    9 years ago

    Not sure if you can see this, but the soil is made of clumps with white stuff in it.

    We are in AZ and it is sunny all the time. The beds are against the east wall, and is mostly covered from direct sun light, except 3 hrs in a day where the sun gets on these beds.

  • toxcrusadr
    9 years ago

    There's a lot of wood mulch there, and wood breaks down mainly through fungal action. Most fungi are not harmful, and in the case of wood decomposition, they're actually beneficial, since they free up nutrients in the wood for other microbes to work on. I wouldn't worry about this unless you actually have problems with your plants.

  • krishmk
    Original Author
    9 years ago

    I think there is also a problem with growth rate.

    We planted Spinach in Nov and we have only few come up to 6 to 8 inches, some of them are 4 inches and the rest are barely 2 inch tall.

    Also planted onions and dont grow fast. same with Cilantro.

    Mind you, we have an unusual winter with high temp around 80+.

  • cold_weather_is_evil
    9 years ago

    From the picture, is that dry shredded wood matted together by fungus? Of so, that's maybe a mulch issue not a soil thing and the solution is do nothing; perhaps pick it off and toss it in a compost pile/bin/barrel or even cover it up with more mulch. It's all part of the deal. Wait until you get a mold mass that fluoresces!

  • luckygal
    9 years ago

    Your posted picture looks like mulch, not soil. Is this shredded wood a layer on top of soil? How deep is it? If it is a layer of mulch your solution is to push it back and plant *in* the soil, not in the mulch. I certainly wouldn't go to the work of removing the mulch but use it between the plants. Mulch is good for many reasons you can learn by googling "benefits of mulching".

    As already stated fungus is not usually a problem and is part of the process of decomposition of wood products.

    Check out the FAQ section of this forum where you can learn more about soil.

  • toxcrusadr
    9 years ago

    There could be various reasons for slow growth besides fungi in the wood mulch. Water, nutrients, pH come to mind. Have you done any soil tests? Fertilized the plants?

  • lazy_gardens
    9 years ago

    That's shredded wood mulch with a bit of fungus in it. Looks like my garden.

▶ **Supplied entries**
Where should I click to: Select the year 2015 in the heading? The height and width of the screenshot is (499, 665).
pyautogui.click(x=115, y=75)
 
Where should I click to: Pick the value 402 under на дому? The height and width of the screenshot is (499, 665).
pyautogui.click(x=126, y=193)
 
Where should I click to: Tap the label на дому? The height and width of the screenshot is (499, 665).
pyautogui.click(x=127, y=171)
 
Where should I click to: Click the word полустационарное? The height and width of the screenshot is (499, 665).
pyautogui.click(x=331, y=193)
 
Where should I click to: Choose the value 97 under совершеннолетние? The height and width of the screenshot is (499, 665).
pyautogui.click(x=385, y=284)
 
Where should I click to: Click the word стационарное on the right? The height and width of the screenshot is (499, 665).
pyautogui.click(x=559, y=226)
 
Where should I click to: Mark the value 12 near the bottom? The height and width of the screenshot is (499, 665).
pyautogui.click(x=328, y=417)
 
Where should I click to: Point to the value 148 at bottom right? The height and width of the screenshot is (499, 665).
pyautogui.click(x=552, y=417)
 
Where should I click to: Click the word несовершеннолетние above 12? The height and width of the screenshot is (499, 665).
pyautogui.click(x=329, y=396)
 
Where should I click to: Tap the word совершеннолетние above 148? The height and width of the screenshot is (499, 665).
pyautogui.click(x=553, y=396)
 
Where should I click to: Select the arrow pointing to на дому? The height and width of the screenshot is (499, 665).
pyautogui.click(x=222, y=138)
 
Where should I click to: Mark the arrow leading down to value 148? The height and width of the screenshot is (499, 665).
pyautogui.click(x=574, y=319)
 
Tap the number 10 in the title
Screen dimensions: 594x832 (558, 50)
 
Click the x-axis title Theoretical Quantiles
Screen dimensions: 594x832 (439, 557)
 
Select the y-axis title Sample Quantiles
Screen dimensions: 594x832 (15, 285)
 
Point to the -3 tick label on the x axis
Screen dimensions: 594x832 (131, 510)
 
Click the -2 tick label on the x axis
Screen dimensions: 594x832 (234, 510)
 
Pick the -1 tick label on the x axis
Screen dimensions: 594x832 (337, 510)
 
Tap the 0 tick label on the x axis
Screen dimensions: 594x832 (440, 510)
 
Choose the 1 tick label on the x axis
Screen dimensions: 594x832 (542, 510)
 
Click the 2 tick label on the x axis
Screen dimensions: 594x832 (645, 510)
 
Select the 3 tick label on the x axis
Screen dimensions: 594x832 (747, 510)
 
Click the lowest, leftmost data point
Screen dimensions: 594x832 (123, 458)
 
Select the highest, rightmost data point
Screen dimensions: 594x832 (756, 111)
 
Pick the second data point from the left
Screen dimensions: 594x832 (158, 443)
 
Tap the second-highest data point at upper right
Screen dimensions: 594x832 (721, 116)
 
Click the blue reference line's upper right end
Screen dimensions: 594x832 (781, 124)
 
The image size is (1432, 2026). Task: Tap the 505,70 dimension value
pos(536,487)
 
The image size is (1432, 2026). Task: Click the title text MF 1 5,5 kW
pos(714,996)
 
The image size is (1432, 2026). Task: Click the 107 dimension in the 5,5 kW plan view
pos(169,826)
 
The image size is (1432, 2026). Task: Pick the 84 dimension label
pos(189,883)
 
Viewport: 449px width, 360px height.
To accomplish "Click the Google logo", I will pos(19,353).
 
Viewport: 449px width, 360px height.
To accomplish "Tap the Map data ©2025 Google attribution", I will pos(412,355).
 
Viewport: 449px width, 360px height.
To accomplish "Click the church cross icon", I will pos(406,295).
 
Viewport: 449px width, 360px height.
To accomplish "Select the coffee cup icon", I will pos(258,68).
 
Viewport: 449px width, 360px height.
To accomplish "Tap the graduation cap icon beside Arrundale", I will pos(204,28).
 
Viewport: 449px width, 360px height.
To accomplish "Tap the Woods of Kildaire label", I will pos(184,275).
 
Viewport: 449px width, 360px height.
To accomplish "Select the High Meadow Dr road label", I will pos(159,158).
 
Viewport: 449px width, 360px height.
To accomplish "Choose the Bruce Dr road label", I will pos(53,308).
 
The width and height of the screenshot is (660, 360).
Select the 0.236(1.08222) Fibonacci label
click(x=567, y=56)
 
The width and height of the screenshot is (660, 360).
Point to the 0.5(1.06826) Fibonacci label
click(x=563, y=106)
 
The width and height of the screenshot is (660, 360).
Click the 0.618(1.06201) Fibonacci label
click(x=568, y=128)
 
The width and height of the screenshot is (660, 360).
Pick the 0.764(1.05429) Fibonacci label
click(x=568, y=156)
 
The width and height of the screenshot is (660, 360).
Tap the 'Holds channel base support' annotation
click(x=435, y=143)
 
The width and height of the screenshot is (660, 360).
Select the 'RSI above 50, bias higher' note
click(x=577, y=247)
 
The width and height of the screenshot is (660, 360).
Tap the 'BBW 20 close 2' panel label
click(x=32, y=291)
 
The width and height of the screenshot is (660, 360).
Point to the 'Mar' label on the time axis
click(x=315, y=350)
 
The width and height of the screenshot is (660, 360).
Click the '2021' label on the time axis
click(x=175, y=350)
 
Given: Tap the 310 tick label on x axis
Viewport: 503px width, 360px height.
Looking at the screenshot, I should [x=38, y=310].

▶ **Activities**
1. Say whether each statement agrees with the forum thread on wood mulch. Answer yes or no, and quote the deciding words of the thread. (a) The beds get direct sun for most of the day. (b) The spinach was planted in November. (c) luckygal advises removing the mulch from the beds.
2. Continue the forum thread on wood mulch beyond its last post.

▶ **Answers to the exercises**
1.
(a) No: "is mostly covered from direct sun light, except 3 hrs in a day where the sun gets on these beds."
(b) Yes: "We planted Spinach in Nov"
(c) No: "I certainly wouldn't go to the work of removing the mulch but use it between the plants."

2.
    How are you watering the area? Did you use any fertilizer? My spinach is doing great.

    If you have the usual low desert dirt, you need to lower the pH by sprinkling a liberal quantity of "Spoil Sulfur" on the dirt and raking in in, then watering it. That will free up various nutrients like iron for the plants.

  • gardengal48 (PNW Z8/9)
    9 years ago

    With that much wood-type material included, I would assume slow/stunted growth is due to a nitrogen deficiency. As wood products break down - which your evidence of fungus is a clear indicator that this process is going on - they tie up nitrogen. This is not so much of a problem for larger, woody plants (trees and shrubs) but can be critical for rapid growing, shallow rooted annual and edibles.

    Supplement your garden with a high nitrogen fertilizer - alfalfa or cottonseed meal, bat guano, blood meal, etc.

  • krishmk
    Original Author
    9 years ago

    I am building another veg garden and will take some of this mulch to put it on top of garden soil.

    I will move some of the mulch out and put some garden soil underneath the mulch.

    I have sprinkler system connected to the garden and beds have drips running on it. The beds are getting normal watering not high.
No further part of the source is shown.